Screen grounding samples
>> START

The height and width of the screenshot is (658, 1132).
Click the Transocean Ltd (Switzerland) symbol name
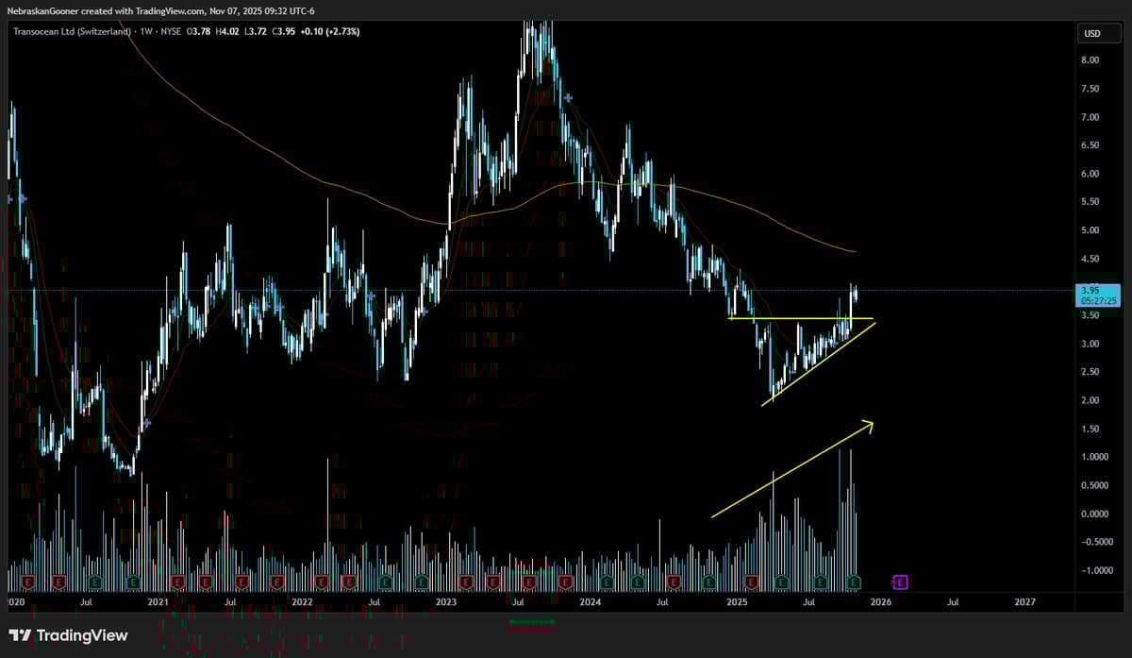point(71,31)
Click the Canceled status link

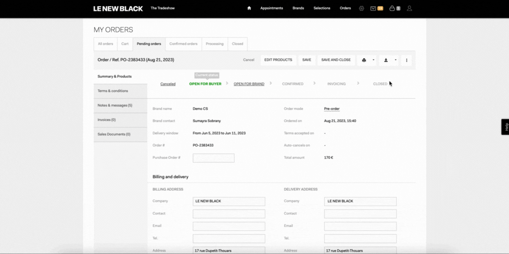point(168,84)
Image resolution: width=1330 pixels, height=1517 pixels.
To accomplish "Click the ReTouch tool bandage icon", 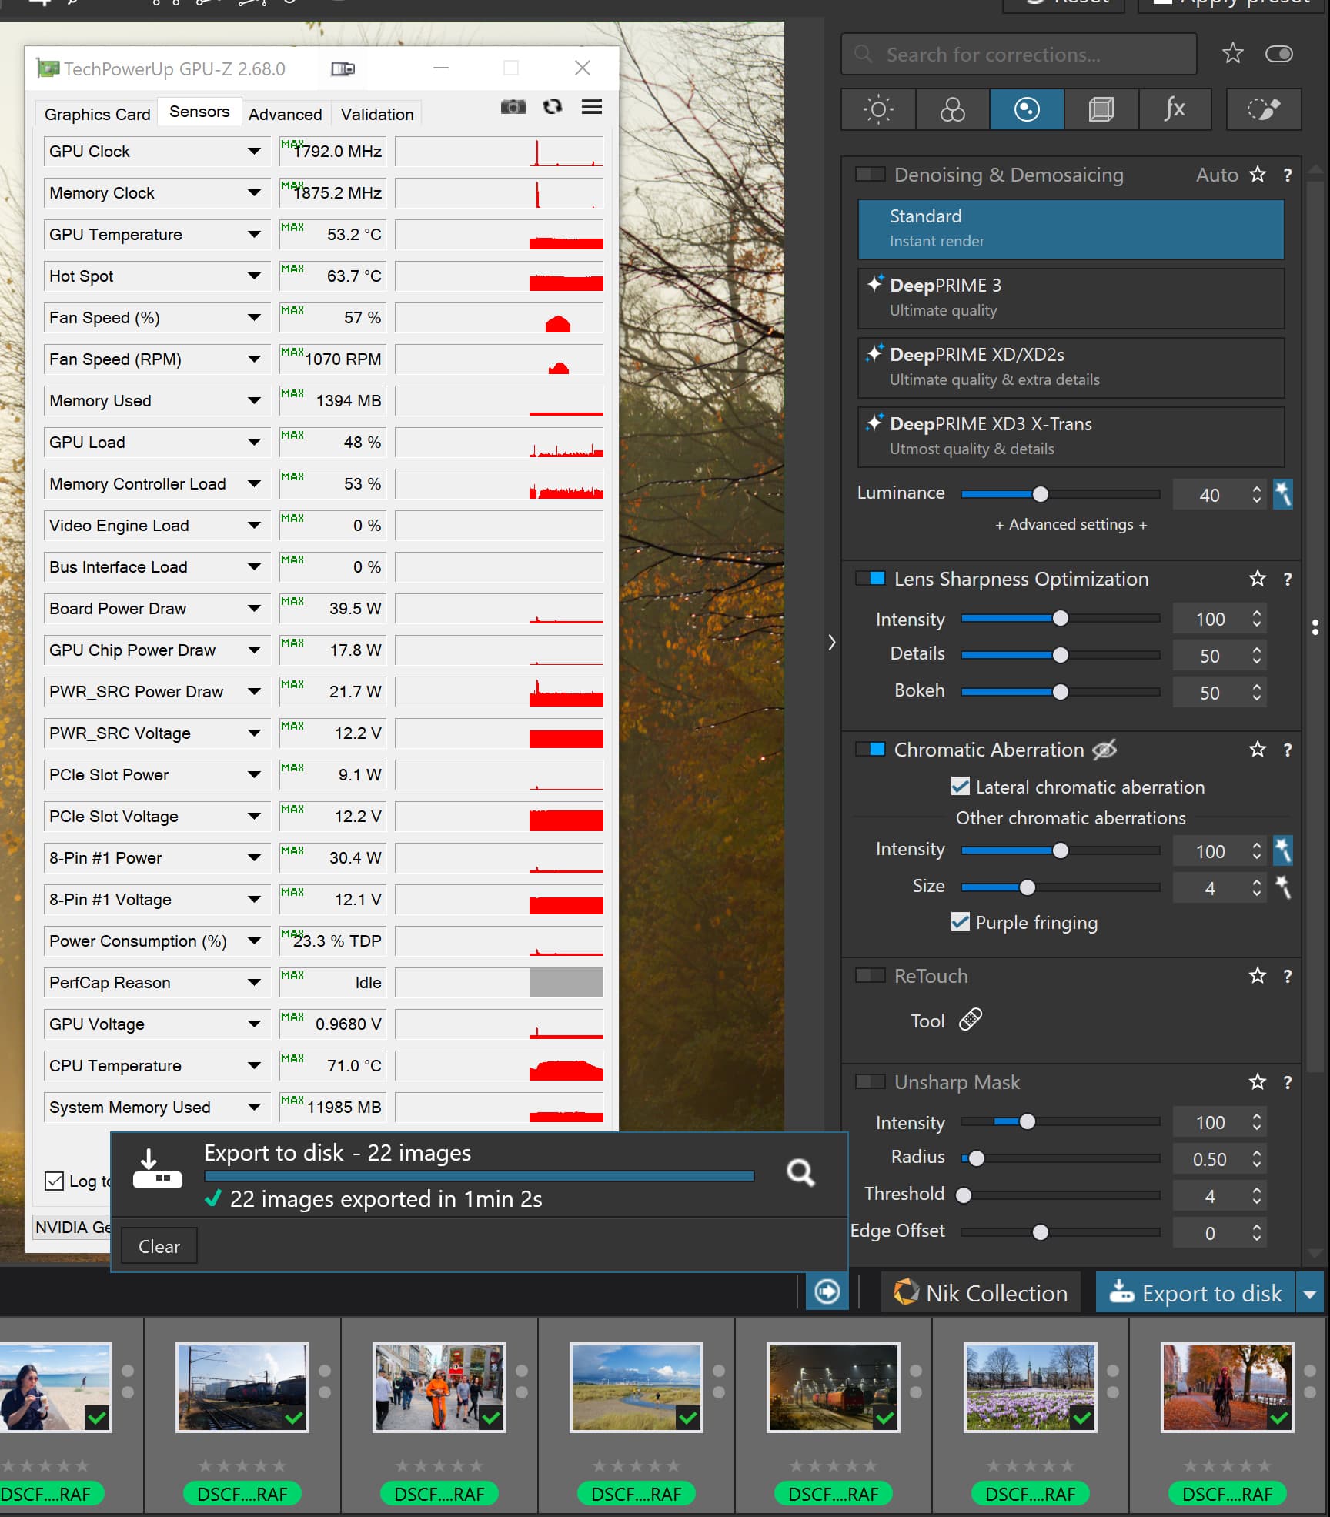I will click(x=971, y=1020).
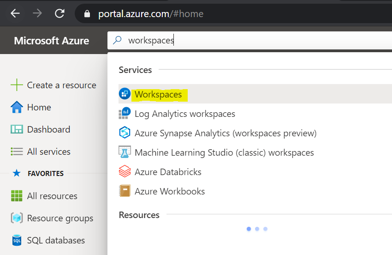Screen dimensions: 392x255
Task: Click the Machine Learning Studio flask icon
Action: (125, 152)
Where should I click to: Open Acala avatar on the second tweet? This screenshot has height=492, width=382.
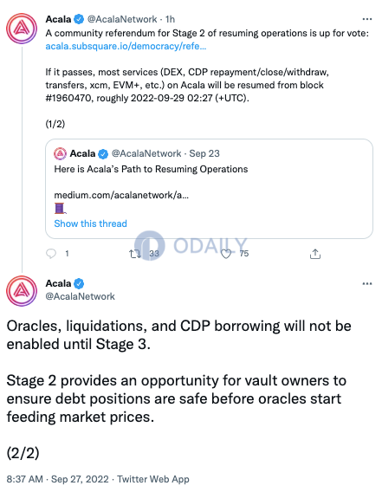tap(22, 291)
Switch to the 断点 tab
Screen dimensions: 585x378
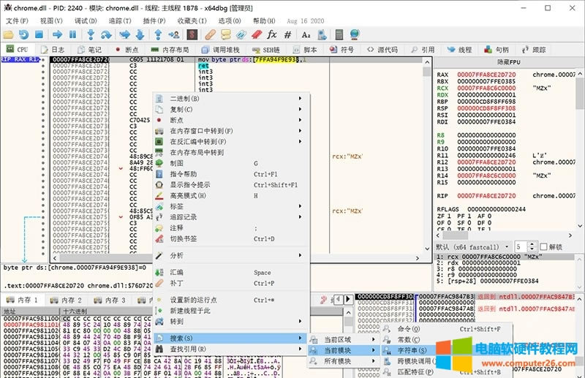[124, 50]
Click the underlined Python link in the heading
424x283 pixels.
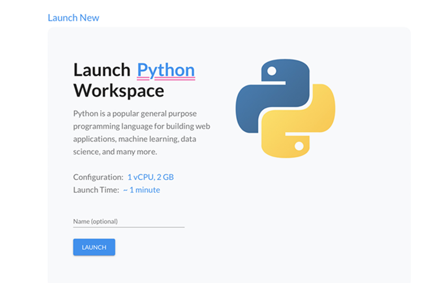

>> END

Requirements: Which lines of the records contain the string "height"? Pick out each one and copy it.

Response to this exercise:
The height and width of the screenshot is (658, 1132).
Image resolution: width=1330 pixels, height=1517 pixels.
Where should I click to: Open Acala avatar on the second tweet? This screenshot has height=492, width=382.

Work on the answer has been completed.